Le ministre du Commerce extérieur et de la Promotion des exportations, Kamel Rezig, a présidé lundi, une réunion de travail avec les producteurs et importateurs d’emballages plastiques affiliés au Conseil du renouveau économique algérien (CREA). Cette rencontre intervient dans une conjoncture économique délicate, marquée par l’application de mesures de régulation des importations de plus en plus strictes.
L’instauration de ces restrictions drastiques pèse l’activité de nombreuses unités industrielles à travers le pays. En effet, plusieurs transformateurs rencontrent aujourd’hui des difficultés majeures pour s’approvisionner en intrants et en matières premières indispensables. Ces blocages au niveau des importations perturbent les cycles de production et menacent la stabilité de certains outils industriels qui dépendent de composants non fabriqués localement.
Dans ce contexte, cet échange a offert une tribune aux opérateurs économiques pour exposer la réalité du terrain. Les industriels ont eu l’opportunité de la présence de Kamel Rezig pour exprimer leurs besoins urgents en volumes de matières premières. Ils estiment que la survie de leurs entreprises dépend d’un accès fluide aux intrants, sans lesquels les chaînes de fabrication risquent l’arrêt total.
Les débats ont également permis de mettre en lumière les problèmes logistiques et administratifs nés des nouvelles procédures. La rencontre a été une occasion pour évaluer les besoins du marché national en emballage plastique.
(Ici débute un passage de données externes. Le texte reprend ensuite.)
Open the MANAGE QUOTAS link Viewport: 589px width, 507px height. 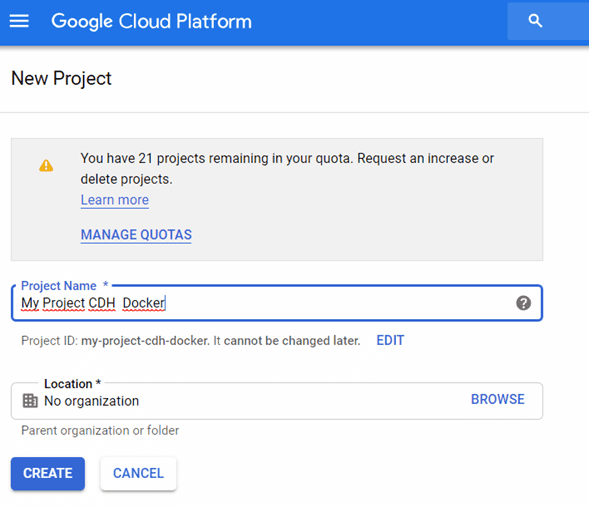pyautogui.click(x=136, y=235)
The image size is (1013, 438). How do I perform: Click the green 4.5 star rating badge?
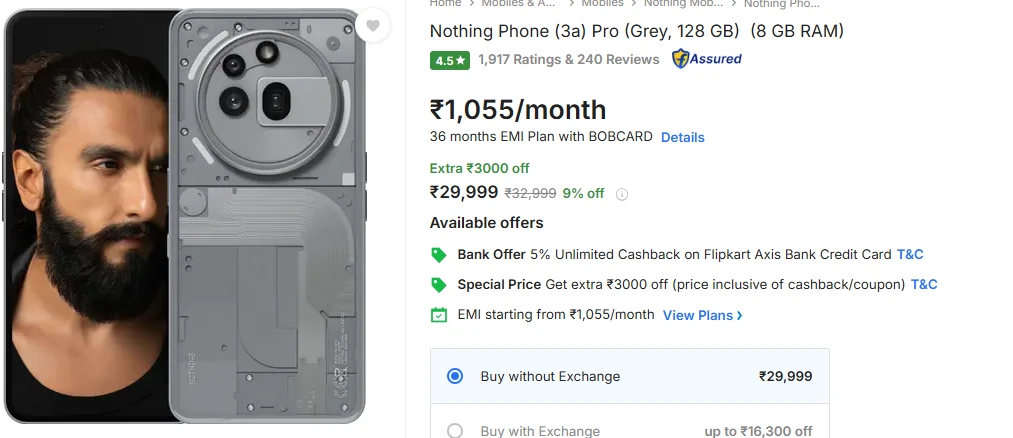click(450, 60)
Kamel Rezig et les cadres de son ministère ont pris note de ces doléances afin de réévaluer l’équilibre entre la protection de la balance commerciale et les impératifs de la production nationale. L’objectif de la tutelle est désormais d’ajuster les mécanismes de régulation pour garantir que les unités industrielles puissent continuer à fonctionner tout en respectant les orientations globales de l’État en matière de commerce extérieur.